This project presents a wireless-controlled smart fish feeder that enables automated feeding without external wiring using wireless power transfer and an ESP32 controller.
The rapid growth of smart and connected systems has increased the demand for reliable automation solutions in everyday environments, including home aquariums. Traditional automatic fish feeders often rely on wired power connections, which can be inconvenient, limit placement flexibility, and pose safety concerns in humid or submerged environments. This project addresses these challenges by developing a wireless-controlled smart fish feeder that operates without external wiring while maintaining reliable power delivery and precise control.
The proposed system is based on a wireless power transfer architecture that supplies energy to an internal feeding mechanism located inside the aquarium. A dedicated transmitter generates an alternating electromagnetic field, which is received and converted into usable electrical power on the receiver side. This power is then used to operate an ESP32 microcontroller, a real-time clock (RTC), and a servo motor responsible for dispensing food. The use of wireless power significantly improves system safety and flexibility, allowing the feeder to be fully enclosed and easily positioned within the aquarium.

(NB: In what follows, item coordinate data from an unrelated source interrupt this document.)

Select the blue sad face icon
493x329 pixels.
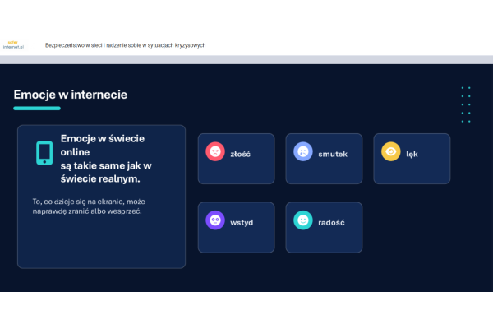(x=302, y=152)
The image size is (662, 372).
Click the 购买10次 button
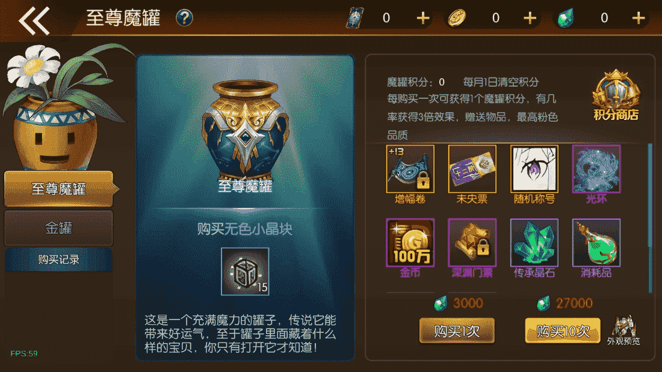click(x=563, y=330)
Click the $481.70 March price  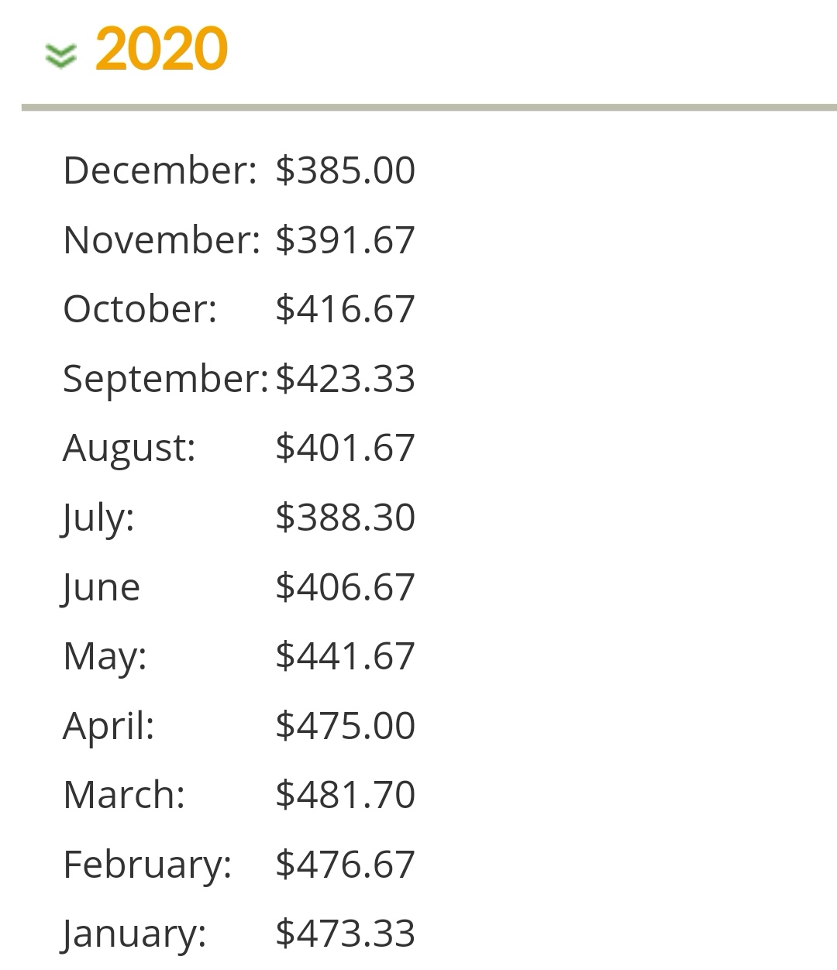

Control and configuration of the system are achieved through a Wi-Fi connection between the ESP32 and a mobile application. The application enables the user to configure network settings, schedule feeding times, and manually trigger feeding operations when required. The RTC ensures accurate timekeeping and consistent feeding schedules even when network connectivity is temporarily unavailable. The servo-based dispensing mechanism provides controlled and repeatable food release, minimizing overfeeding and maintaining stable feeding routines.

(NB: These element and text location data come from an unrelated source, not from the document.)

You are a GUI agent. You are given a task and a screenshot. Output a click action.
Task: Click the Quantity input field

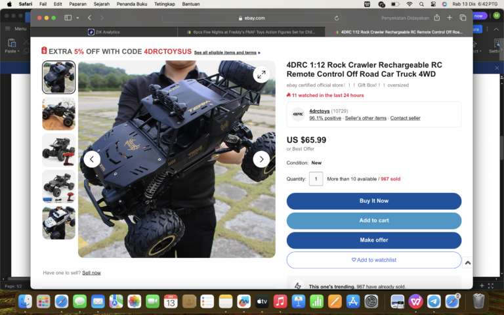click(316, 179)
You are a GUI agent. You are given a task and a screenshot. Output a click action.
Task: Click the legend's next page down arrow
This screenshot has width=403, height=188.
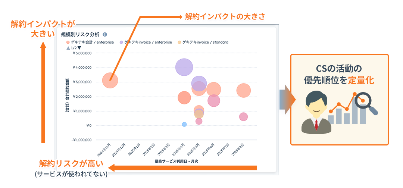click(79, 48)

Experimental evaluation of the prototype demonstrates stable wireless power transfer, reliable communication, and accurate timed operation of the feeding mechanism. The system operates continuously under realistic conditions and responds correctly to both scheduled and user-initiated commands. The results confirm that the proposed design is a practical and scalable solution for aquarium automation and highlights the potential of wireless power transfer combined with embedded control for smart home and IoT applications.